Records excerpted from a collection
============

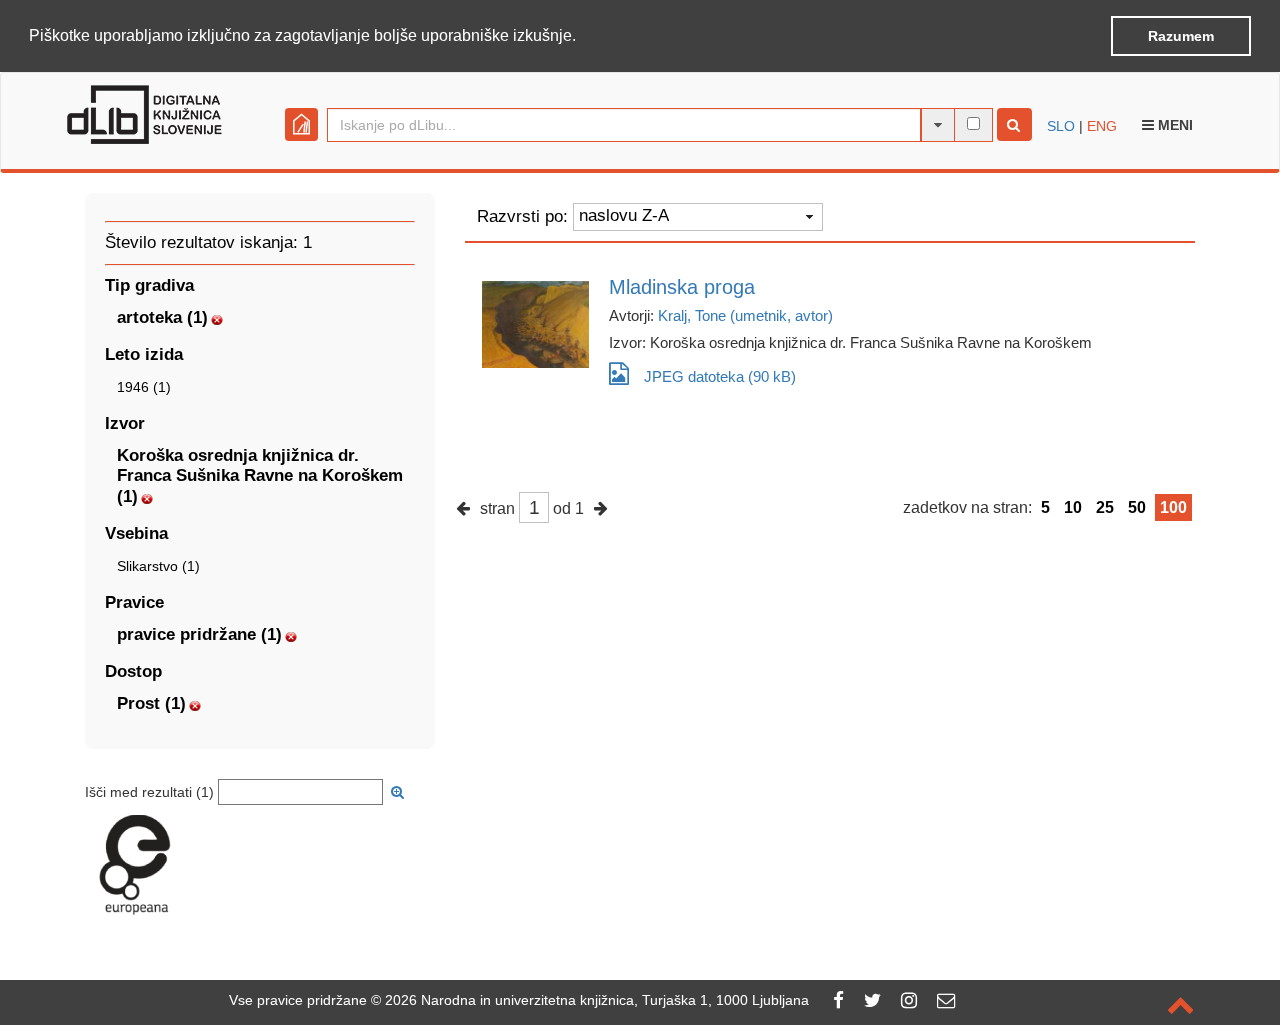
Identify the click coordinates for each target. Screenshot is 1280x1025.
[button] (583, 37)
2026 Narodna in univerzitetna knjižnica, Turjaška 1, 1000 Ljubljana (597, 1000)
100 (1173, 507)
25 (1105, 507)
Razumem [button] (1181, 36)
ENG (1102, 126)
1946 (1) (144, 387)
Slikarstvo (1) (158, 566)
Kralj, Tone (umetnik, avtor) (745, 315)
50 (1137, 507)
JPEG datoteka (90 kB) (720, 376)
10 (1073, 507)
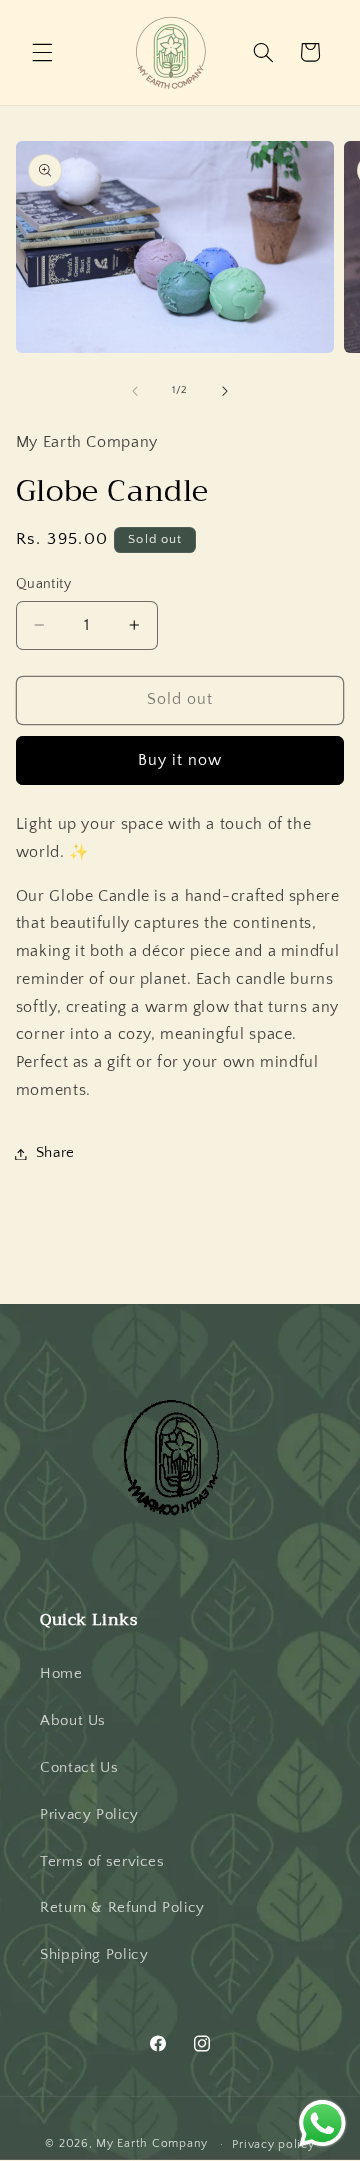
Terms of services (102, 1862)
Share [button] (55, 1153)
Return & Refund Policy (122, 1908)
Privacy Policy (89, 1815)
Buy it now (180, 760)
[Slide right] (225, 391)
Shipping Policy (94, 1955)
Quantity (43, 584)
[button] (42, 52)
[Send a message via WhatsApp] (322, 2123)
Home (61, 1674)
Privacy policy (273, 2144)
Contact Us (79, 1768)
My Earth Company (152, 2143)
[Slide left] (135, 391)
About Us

============

◆ **PROMPT**: Reproduce, character for character, only the lines of the preceding data that start at the line with "2026 Narodna in" and end at the line with "10 (1073, 507)", both included.

◆ **SOLUTION TO THIS TASK**:
2026 Narodna in univerzitetna knjižnica, Turjaška 1, 1000 Ljubljana (597, 1000)
100 (1173, 507)
25 (1105, 507)
Razumem [button] (1181, 36)
ENG (1102, 126)
1946 (1) (144, 387)
Slikarstvo (1) (158, 566)
Kralj, Tone (umetnik, avtor) (745, 315)
50 (1137, 507)
JPEG datoteka (90 kB) (720, 376)
10 (1073, 507)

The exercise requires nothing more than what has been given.